VATICAN CITY — Pope Benedict XVI yesterday set out “nonnegotiable values” as he urged Catholic lawmakers to oppose laws favoring divorce, abortion, homosexual “marriage” and euthanasia.

In a long-awaited text, the pope exhorted “Catholic politicians and legislators … to introduce and support laws inspired by values grounded in human nature.”

“These values are not negotiable,” he wrote, listing “respect for human life, its defense from conception to natural death [and] the family built upon marriage between a man and a woman.”

Benedict’s first such apostolic exhortation dashed any hope for a relaxation of the requirement of celibacy for Roman Catholic priests, and comes as draft legislation before Italy’s parliament proposes to give legal status to unmarried couples, including homosexuals.
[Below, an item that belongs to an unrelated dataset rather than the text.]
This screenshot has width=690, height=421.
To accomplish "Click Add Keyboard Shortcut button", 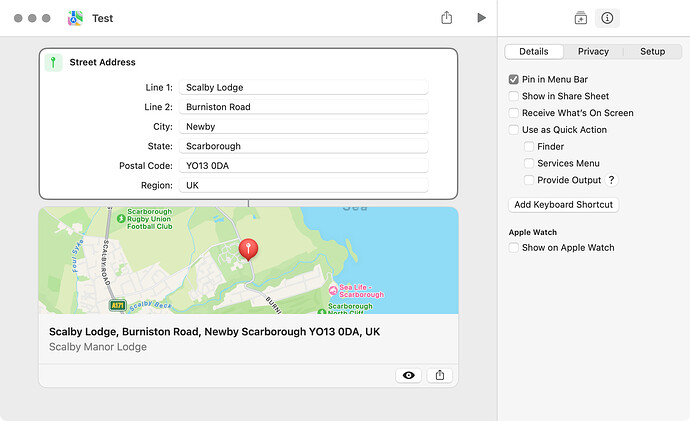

The document, which is second in importance only to an encyclical and reflects the conclusions of an October 2005 synod of bishops, also comes as efforts to break the taboo against euthanasia are spreading across Europe.

The Vatican and the pope himself have spoken out repeatedly against Italy’s draft law on civil unions, drawing accusations of interference from the Italian left that is pushing the measure in the mainly Catholic country.

Franco Grillini, a homosexual lawmaker of Italy’s Democrats of the Left party, immediately criticized the document, scoffing at the “pope’s pretension to being the depositary of the absolute truth.”

But Domenico di Virgilio of the conservative Forza Italia party said: “Today’s appeal by the holy father … is not interference but profound concern for the future of our society.”

In the document, Benedict also says that celibacy “remains obligatory” for Roman Catholic priests even as the church faces ever-shrinking numbers of men joining the priesthood.

“I reaffirm the beauty and importance of a priestly life lived in celibacy as a sign expressing total and exclusive devotion to Christ, to the Church and to the Kingdom of God,” the text reads, adding: “I therefore confirm that it remains obligatory in the Latin tradition.”

The 79-year-old pontiff also reaffirmed that Catholics who divorce and remarry are barred from taking Communion, unless they “commit to living their relationship … as friends, as brother and sister.”

Benedict also said in the document that he would like Gregorian chant to make a comeback, Reuters news agency reported.

He said the Catholic faithful should learn more of the chanting traditionally sung in Latin by choirs of monks since the Middle Ages.

“The better-known prayers of the Church’s tradition should be recited in Latin and, if possible, selections of Gregorian chant should be sung,” he said.

He lamented that Latin, the church’s official language, was disappearing and said he wanted future priests to study Latin.